Meine Flucht aus der DDR – mit 3 Jahren alleinreisend mit der S-Bahn

Ich war der jüngste alleinreisende männliche Flüchtling und habe mich illegal vor dem Bau der Mauer aus der DDR abgesetzt. Und das kam so: Meine Mutter, eine junge Frau vom Lande, schob am Treptower Park, in Ost-Berlin, den Kinderwagen mit mir in die S-Bahn. Die Tür schloss sich. Der Zug fuhr ab. Meine Mutter stand auf dem Bahnsteig. Ich fuhr allein vom sowjetischen in den amerikanischen Sektor. Am ersten Halt im Westen stieg jemand mit mir aus und wartete, bis die nächste S-Bahn mit meiner weinenden Mutter ankam. Dann ab nach Tempelhof zum Flieger. Dort ging es aber nicht weiter, weil in Hannover Nebel war. Bei Nebel konnte nicht geflogen werden.

Das war am Donnerstag, dem 27. November 1952.

Wieland Giebel in Kassel 1953 nach der Flucht aus der DDR. Mitten im Kalten Krieg: auf dem Plakat auf der Litfaßsäule geht es um die DDR, die von der SED sogenannte „Grenze der Verständigung“, an der auf Flüchtlinge geschossen wurde, die in die verbotene Zone wollten, die West-Zone.

Von dieser Fluchtszene in der S-Bahn erzähle ich im Film „The Making of Berlin“, der über viele Jahre durchgehend in meiner Buchhandlung Berlin Story Unter den Linden und dann im Berlin Story Bunker lief. Immer wieder hatten Frauen Tränen in den Augen, wenn sie das sahen, und erkundigten sich nach meiner Mutter.

PanAm DC4/C-53 auf dem Flugfeld. Die Passagiere konnten unter dem überdachten Flugsteig zum Flugzeug gehen.

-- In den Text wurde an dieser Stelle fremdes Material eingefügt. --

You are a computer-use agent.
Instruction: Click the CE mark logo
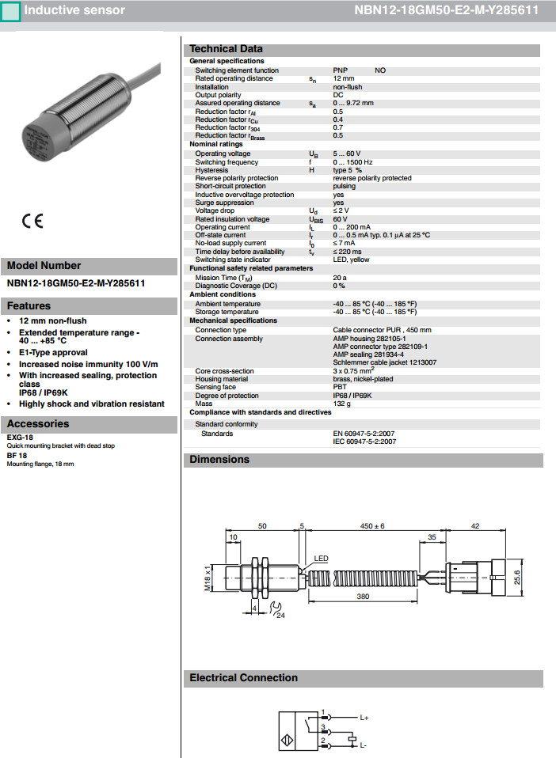[32, 221]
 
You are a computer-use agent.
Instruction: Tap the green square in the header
[11, 10]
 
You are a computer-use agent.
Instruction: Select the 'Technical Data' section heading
[226, 49]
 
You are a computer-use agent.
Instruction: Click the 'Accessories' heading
[38, 424]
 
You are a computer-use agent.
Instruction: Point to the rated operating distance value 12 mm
[343, 78]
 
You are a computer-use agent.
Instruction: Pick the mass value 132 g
[342, 404]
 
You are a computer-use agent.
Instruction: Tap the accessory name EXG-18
[20, 438]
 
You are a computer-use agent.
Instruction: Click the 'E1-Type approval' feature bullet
[53, 353]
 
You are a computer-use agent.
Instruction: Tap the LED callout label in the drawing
[321, 558]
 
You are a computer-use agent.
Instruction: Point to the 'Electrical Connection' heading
[243, 678]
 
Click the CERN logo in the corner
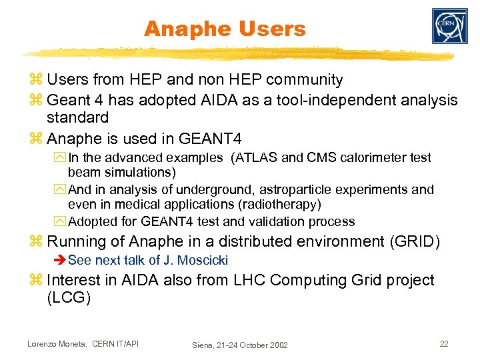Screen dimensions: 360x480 [449, 27]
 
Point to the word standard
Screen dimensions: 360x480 [77, 118]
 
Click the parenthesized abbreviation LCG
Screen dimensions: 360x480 [69, 298]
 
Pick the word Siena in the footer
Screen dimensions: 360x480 [203, 345]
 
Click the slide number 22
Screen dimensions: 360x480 [444, 343]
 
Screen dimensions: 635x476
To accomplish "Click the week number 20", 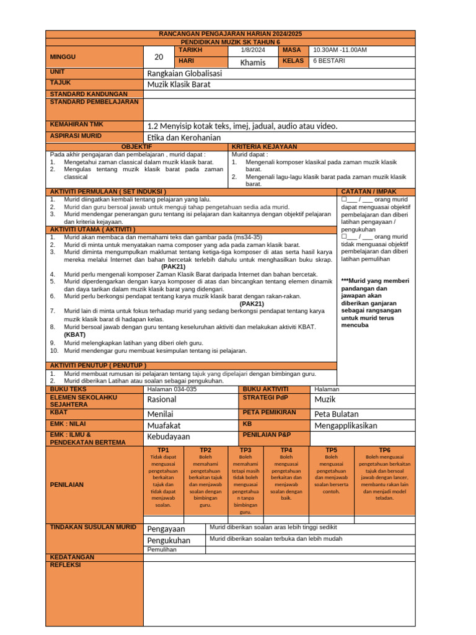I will pos(159,57).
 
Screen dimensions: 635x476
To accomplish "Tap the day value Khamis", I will pos(252,62).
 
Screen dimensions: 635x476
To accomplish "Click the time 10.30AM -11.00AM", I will pos(340,50).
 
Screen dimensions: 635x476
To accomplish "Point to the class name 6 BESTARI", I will pos(329,61).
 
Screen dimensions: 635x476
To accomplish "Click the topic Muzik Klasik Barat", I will pos(178,84).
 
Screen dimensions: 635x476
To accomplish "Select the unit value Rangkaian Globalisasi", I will pos(184,73).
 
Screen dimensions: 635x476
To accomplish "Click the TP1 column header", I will pos(164,450).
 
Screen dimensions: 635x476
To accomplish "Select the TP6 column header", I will pos(384,450).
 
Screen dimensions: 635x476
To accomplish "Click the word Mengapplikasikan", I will pos(353,426).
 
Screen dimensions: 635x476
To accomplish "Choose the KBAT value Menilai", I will pos(160,414).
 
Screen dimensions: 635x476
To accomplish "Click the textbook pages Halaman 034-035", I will pos(172,389).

Tatsächlich war alles noch schlimmer. Meine Mutter hatte kurz zuvor ihr zweites Kind bei der Geburt in einem Krankenhaus in der DDR verloren. Die meisten Ärzte hatten sich schon in den Westen abgesetzt und niemand kümmerte sich um die Hochschwangere. Die Geburt wurde nicht eingeleitet, meine Mutter lag drei Tage mit einem toten Kind im Bauch da, bis ihr Körper vergiftete und sie über und über mit Furunkeln bedeckt war. Vielleicht war diese Erfahrung der letzte Anstoß zur Flucht. Mein Vater sollte, um Karriere im Finanzamt zu machen, auf die SED-Parteischule. Das wollte er nicht. Meine Mutter ließ damals bei ihrer Flucht ihr ganzes soziales Umfeld hinter sich: die Freundinnen und Freunde, ihre liebevollen und großzügigen Eltern, die Geschwister. Sie war in einer kleinen Stadt aufgewachsen und hatte selbst in der Zeit des Nationalsozialismus eine schöne Kindheit erlebt, weil die Eltern nicht mitmachten und ihren Kindern Entschuldigungen schrieben, wenn sie nicht zu den verhassten Nazi-Veranstaltungen wollten. In den qualvollen Hungerjahren nach dem Krieg brachte der große Garten die Familie über die Runden.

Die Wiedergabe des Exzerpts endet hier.